BPA can be released from the plastic when it is heated, which is why it is a particular concern for baby bottles, as when they are heated it allows the Bisphenol A to leech into the contents of the bottle, which is then ingested by the infant. However, the FDA advises that as long as the bottle is heated for less than 20 minutes at 212° F there shouldn't be significant amounts of Bisphenol A transferred to the liquid. Most manufacturers have already removed Bisphenol A from their plastic bottles, but it's a good idea to look for BPA-free bottles, or use glass instead.
Choosing the Right Baby Bottle
All babies are different, which means they all prefer different styles of baby bottles and nipples. It may take a few tries to find one that your baby likes, so hold off on major purchases of bottles and supplies until you know that you've chosen the model that they prefer. Some babies prefer a nipple that more closely resembles the human breast, while others might like a nipple that is completely different. Be patient, and within a few tries you will probably find the type of bottled that he or she prefers.

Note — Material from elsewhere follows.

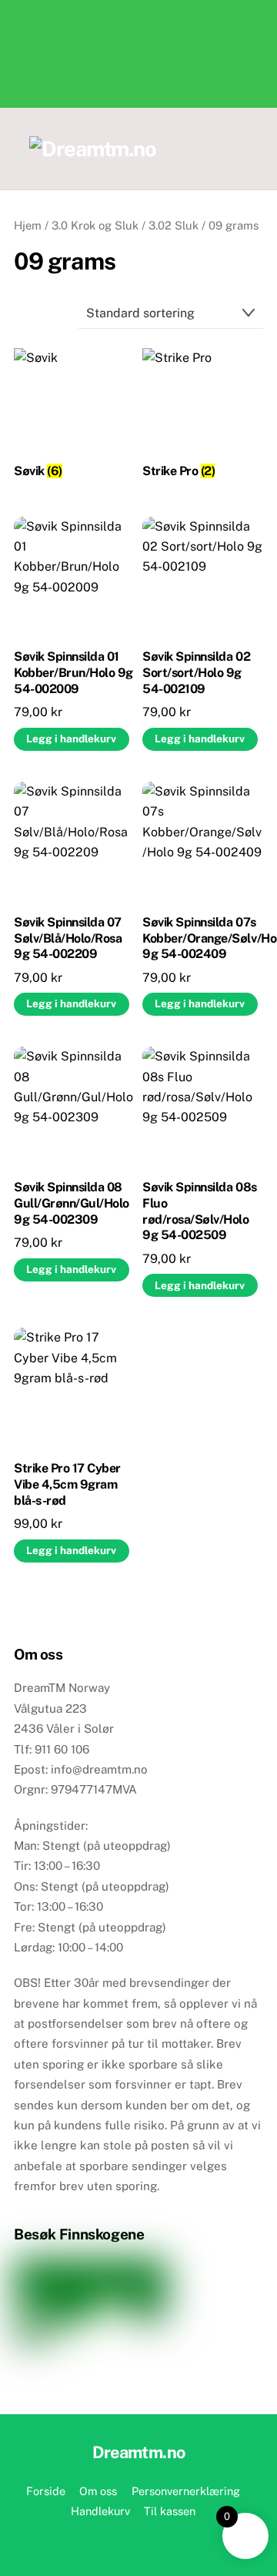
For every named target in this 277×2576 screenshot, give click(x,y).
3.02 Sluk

If you are choosing a bottle for occasional feedings, it is a good idea to have someone other than the breastfeeding mother bottle feed the baby in the beginning. Most babies may sense that the “real thing” is close by and may refuse to be fed from the bottle.
Baby Bottle Supplies
Here is a list of some suggested bottle feeding supplies. The amount of bottles and nipples you buy depends on whether you will be using the bottle for occasional feedings, or all the time.
- Baby bottles and nipples: At least enough to get through one night of feeding, so you don't have to wash them when you want to be sleeping.
- Bottle and nipple brush: To ensure that all parts are clean.
- Drying rack: If you are hand washing, this provides a clean place for them to dry.
- Sterilizing rack: Some bottles can be sterilized in the microwave using a special rack; this is a good option if you don't have a lot of time.
- Bottle warmer: If you expect to be doing a lot of night time bottle feedings, this can save you a lot of time and preparation.
When in doubt, find other moms who are also bottle feeding, and ask them their opinion. They may have some great tips and suggestions for choosing the right bottle, and which accessories are absolutely necessary.